◆ **Instructions for the task**
Rewrite the rows below as a numbered list, omitting any blank lines and leaving out the pictures.

◆ **Given data**
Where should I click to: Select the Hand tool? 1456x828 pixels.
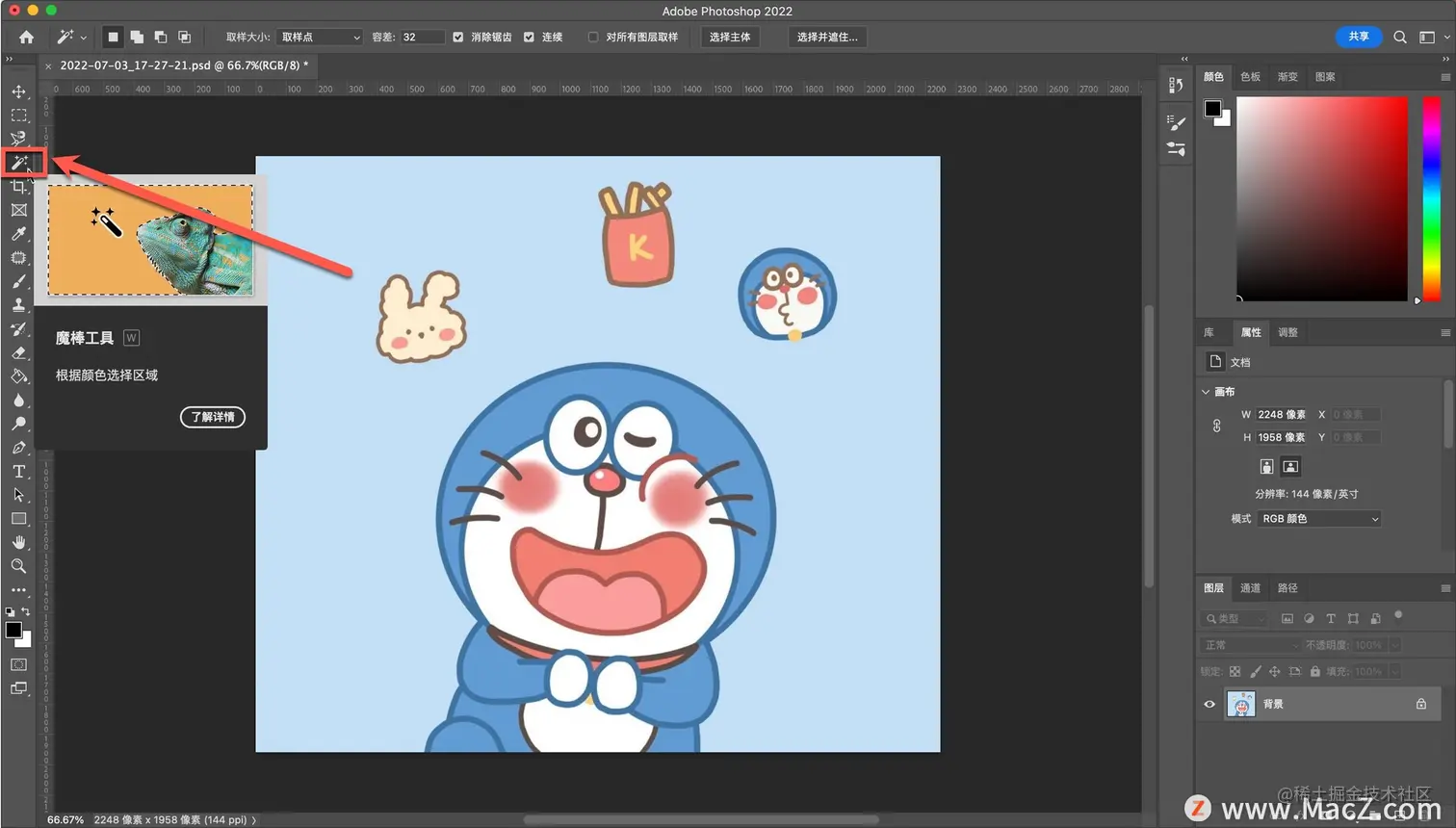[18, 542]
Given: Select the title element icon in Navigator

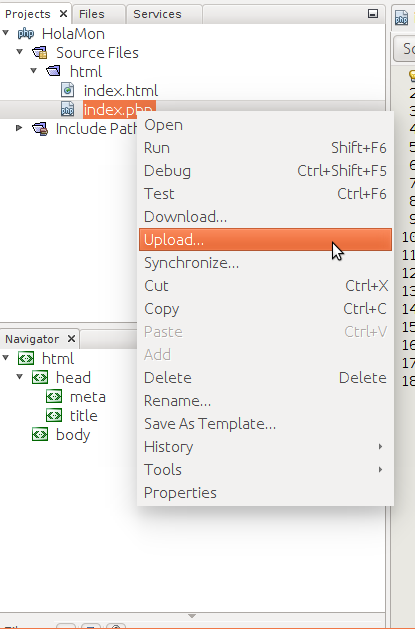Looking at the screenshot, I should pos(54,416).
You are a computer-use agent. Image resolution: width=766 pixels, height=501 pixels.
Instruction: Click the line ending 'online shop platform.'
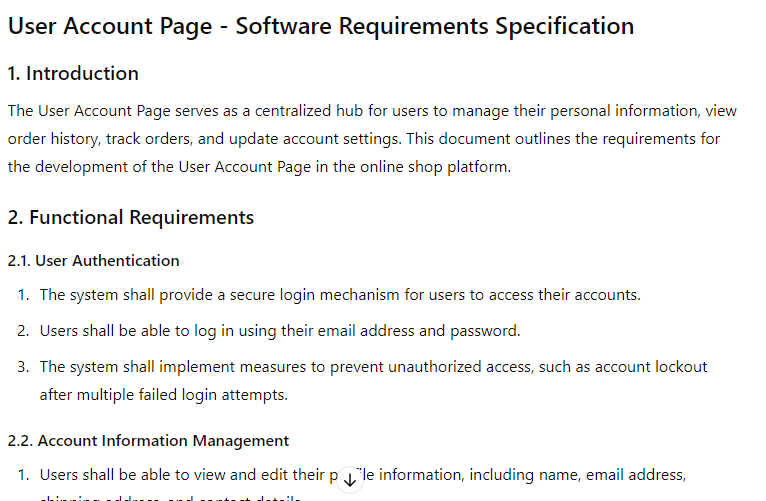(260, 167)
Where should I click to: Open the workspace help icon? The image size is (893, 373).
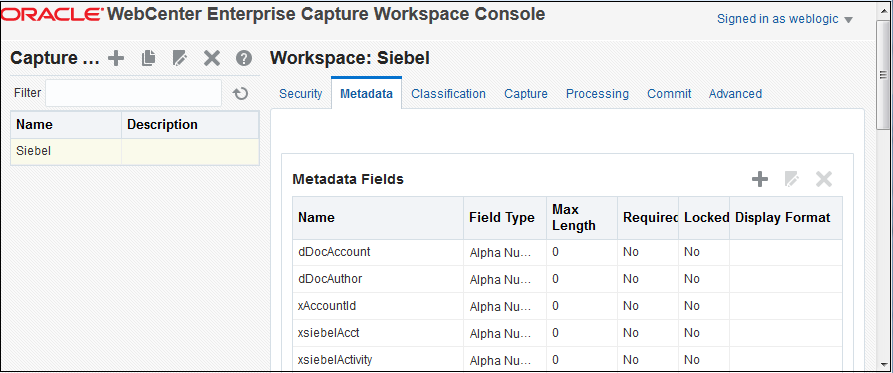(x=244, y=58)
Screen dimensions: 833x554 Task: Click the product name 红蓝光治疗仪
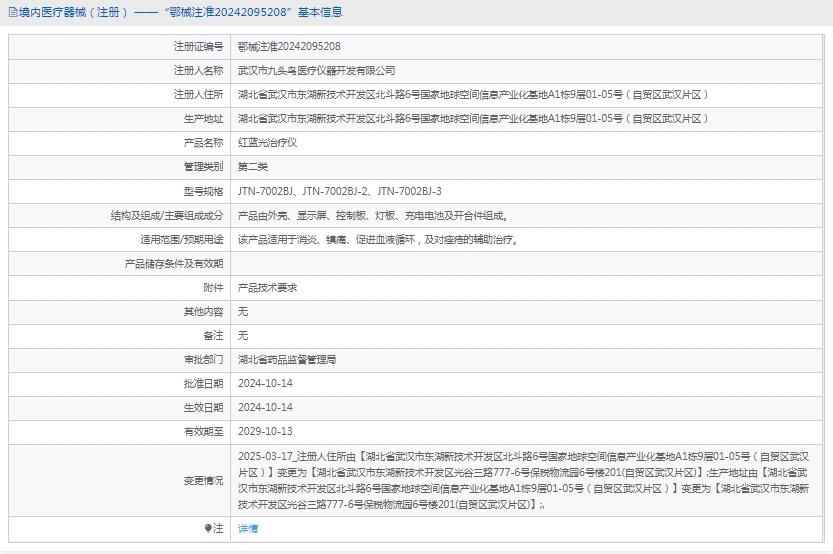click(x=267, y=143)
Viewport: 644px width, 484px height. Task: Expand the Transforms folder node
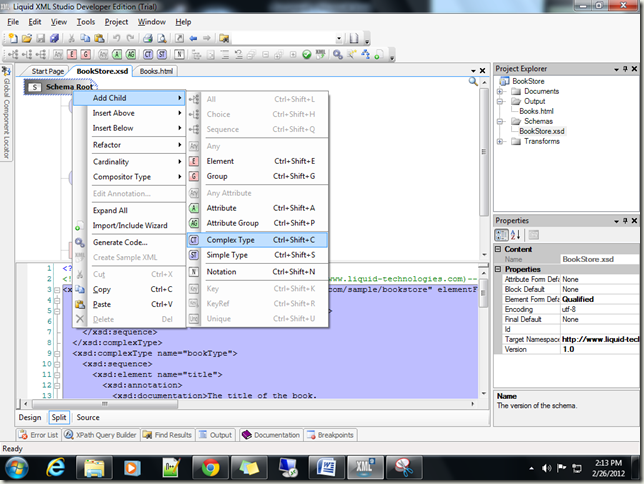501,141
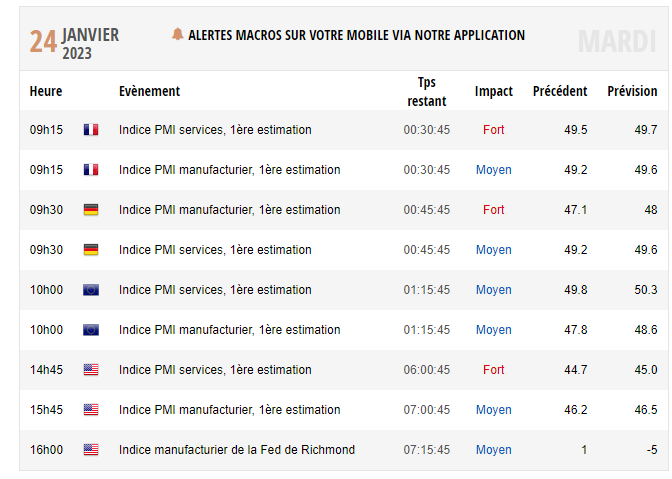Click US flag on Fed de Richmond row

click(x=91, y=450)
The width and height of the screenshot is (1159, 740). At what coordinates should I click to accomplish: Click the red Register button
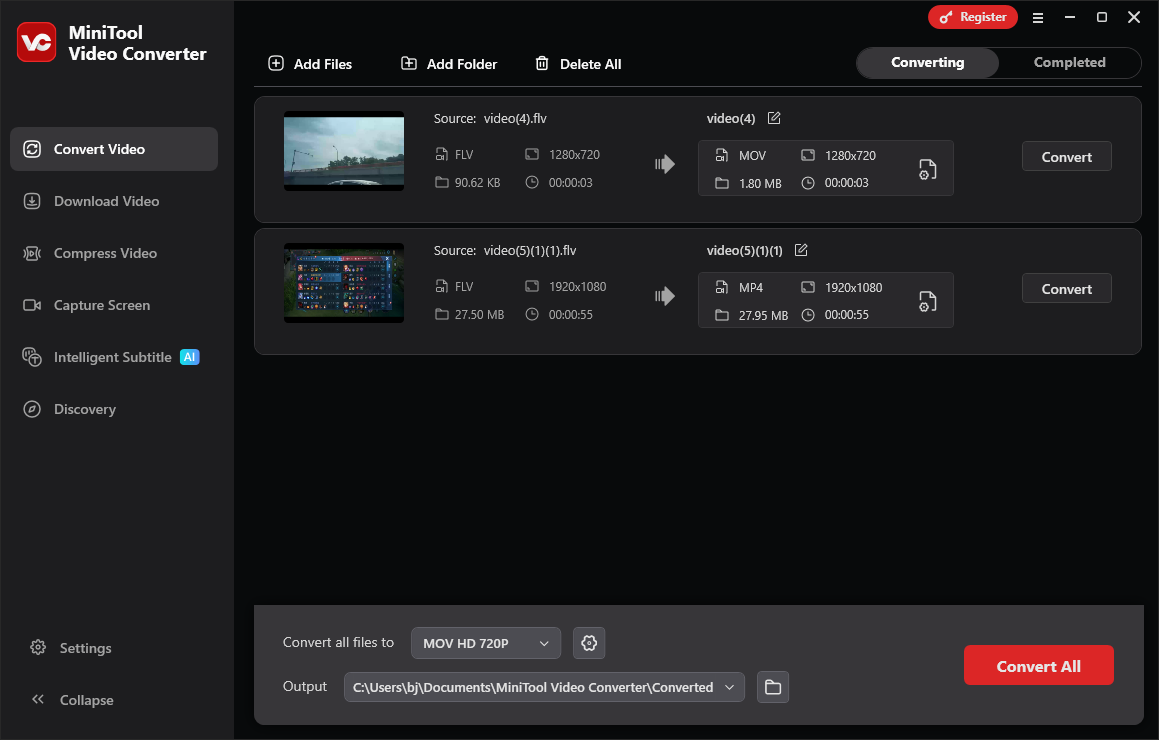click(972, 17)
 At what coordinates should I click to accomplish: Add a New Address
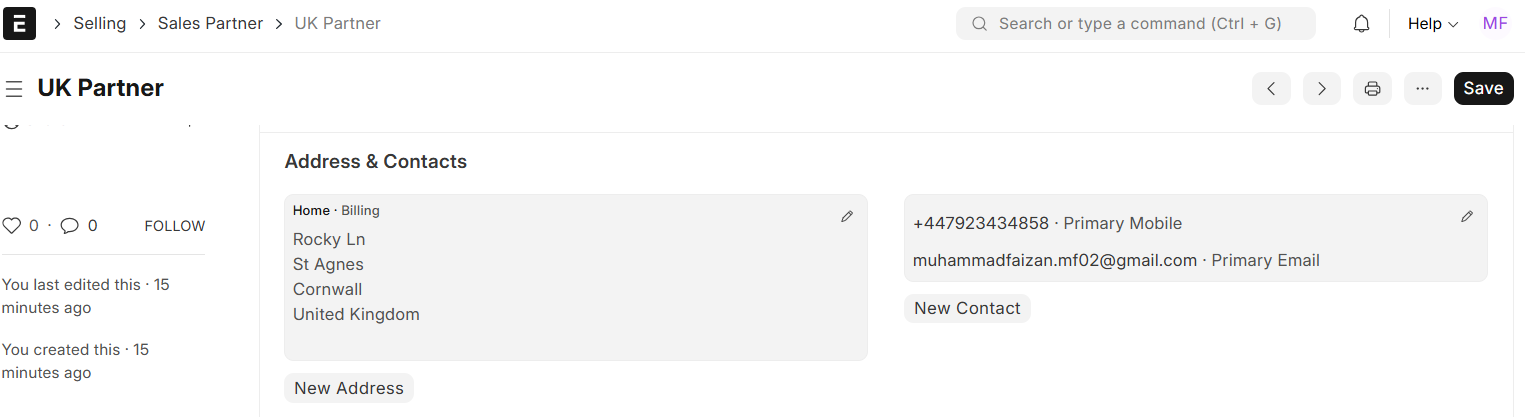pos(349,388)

◆ **Answer for this exercise**
1. Where should I click to: Select the Hand tool? 1456x828 pixels.
2. [18, 542]
3. Given: Select the title element icon in Navigator
4. Looking at the screenshot, I should pos(54,416).
5. You are a computer-use agent. Image resolution: width=766 pixels, height=501 pixels.
6. Instruction: Click the line ending 'online shop platform.'
7. (260, 167)
8. Where should I click to: Open the workspace help icon? The image size is (893, 373).
9. (x=244, y=58)
10. Screen dimensions: 833x554 Task: Click the product name 红蓝光治疗仪
11. click(x=267, y=143)
12. Viewport: 644px width, 484px height. Task: Expand the Transforms folder node
13. 501,141
14. Click US flag on Fed de Richmond row
15. click(x=91, y=450)
16. The width and height of the screenshot is (1159, 740). At what coordinates should I click to accomplish: Click the red Register button
17. click(972, 17)
18.  At what coordinates should I click to accomplish: Add a New Address
19. pos(349,388)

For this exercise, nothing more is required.